Criterion (vi): The cultural landscape of Hinglaj Mata worship is both directly and tangibly associated with the fundamental Hindu belief in the goddess Shaktior Sati, the female principal of Hinduism whose body was dismembered by Vishnu, the pieces scattered across the sub-continent, marking centers of worship where they fell.
Statements of authenticity and/or integrity
Authenticity
The Temple and its landscape setting are virtually unchanged after many centuries of use. There have been constant additions and removals in the form of ritual offerings and objects, renewal of flags and decorations. But the authenticity of use, traditions and meaning, ritual and intangible heritage, setting and, most strikingly, spirit of place have remained intact through the centuries.
Integrity
All the required attributes of the OUV of this religious landscape are included within the boundary of Hingol National Park: the ritual pathway through the rocky trench, the Hingol River, sacred mud volcanoes, and the cave itself with its outer entrance and inner sacred chambers. It is of adequate size to represent all aspects of the cultural landscape and the natural and religious processes that reflect its OUV. Due to its protected status as a national park there are no development pressures while its constant use as a sacred site ensures that it doesn’t suffer from neglect.
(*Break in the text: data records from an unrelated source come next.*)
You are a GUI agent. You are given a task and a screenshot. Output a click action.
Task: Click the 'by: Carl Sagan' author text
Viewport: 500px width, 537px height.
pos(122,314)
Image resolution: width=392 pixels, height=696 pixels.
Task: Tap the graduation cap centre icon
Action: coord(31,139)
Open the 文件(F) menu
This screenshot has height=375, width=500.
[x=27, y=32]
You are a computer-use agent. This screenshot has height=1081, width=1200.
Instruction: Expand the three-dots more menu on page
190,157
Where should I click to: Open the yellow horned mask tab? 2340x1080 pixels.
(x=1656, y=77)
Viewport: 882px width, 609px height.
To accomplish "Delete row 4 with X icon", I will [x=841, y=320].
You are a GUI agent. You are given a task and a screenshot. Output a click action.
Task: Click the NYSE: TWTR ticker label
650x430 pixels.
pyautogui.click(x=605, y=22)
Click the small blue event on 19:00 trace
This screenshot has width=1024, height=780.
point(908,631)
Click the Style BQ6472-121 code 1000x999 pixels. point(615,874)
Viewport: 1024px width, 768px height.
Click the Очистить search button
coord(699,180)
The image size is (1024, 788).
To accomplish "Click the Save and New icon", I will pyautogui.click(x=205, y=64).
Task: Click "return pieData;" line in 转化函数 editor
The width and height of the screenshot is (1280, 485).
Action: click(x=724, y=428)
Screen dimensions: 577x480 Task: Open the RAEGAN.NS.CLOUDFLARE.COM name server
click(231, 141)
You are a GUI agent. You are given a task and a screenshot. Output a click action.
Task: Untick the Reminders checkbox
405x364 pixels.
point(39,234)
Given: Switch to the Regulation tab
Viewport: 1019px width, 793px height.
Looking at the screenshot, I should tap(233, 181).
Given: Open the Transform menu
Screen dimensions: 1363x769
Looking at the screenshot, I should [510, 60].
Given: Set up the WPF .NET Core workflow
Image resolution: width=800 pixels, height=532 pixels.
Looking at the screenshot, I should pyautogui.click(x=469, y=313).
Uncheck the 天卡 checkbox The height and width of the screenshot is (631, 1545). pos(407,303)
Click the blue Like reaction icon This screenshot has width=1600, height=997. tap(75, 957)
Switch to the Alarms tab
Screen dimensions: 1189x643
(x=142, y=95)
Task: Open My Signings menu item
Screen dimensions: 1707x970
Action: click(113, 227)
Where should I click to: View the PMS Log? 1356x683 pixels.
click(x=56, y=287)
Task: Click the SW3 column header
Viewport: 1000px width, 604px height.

Comparison with other similar properties
There are a number of cave temple properties inscribed on the World Heritage list but the values and attributes that contribute to their OUV are not comparable to those of the Hinglaj cultural landscape. Properties in the region such as the Ellora Caves (1983), Elephanta Caves (1983) and the Cave Temples of Mahabalipuram (1984), all in India, feature large and complex cave assemblages cut into the cliffs creating sophisticated rock architecture. The elaborate spaces are decorated with mural paintings, statues of all sizes and carved reliefs, perfect expressions of Indian art. The same is true of the Golden Temple of Dambulla (1991Sri Lanka).
Buddhist cave grottoes in China, such as the Longmen Grottoes (2000) and the Yungang Grottoes (2001) are also massive complexes with over 250 caves full of statues that represent the outstanding achievements of Buddhist cave art in the 5th and 6th centuries. These World Heritage properties are all “masterpieces of human creative genius” in stark contrast to Hinglaj Mata Mandar which is a humble sacred space visited through the centuries by pilgrims associated with caravan trade, horse rearing and pastoral nomads.
Unlike many of the World Heritage cave temple properties, Hinglaj Mata Manda continues to be a vibrant living religious centre, enshrining centuries of tradition. Other living cave temples can be found in the region, for example, the Batu Cave Temple in Malaysia which serves as the focus of the Hindu community's yearly Thaipusam festival and the Buddhist pilgrimage site of Pindaya Caves in Shan State, Myanmar. These sites have been developed as major tourist attractions with tourism infrastructure, lighting and attractions such as giant statues and rock climbing centres.
The OUV of Hinglaj cultural landscape is based on a very different range of attributes then these properties, and with its emphasis on the integration of landscape and religious meaning and the high value of the site’s integrity and authenticity it will add to the richness of the World Heritage list.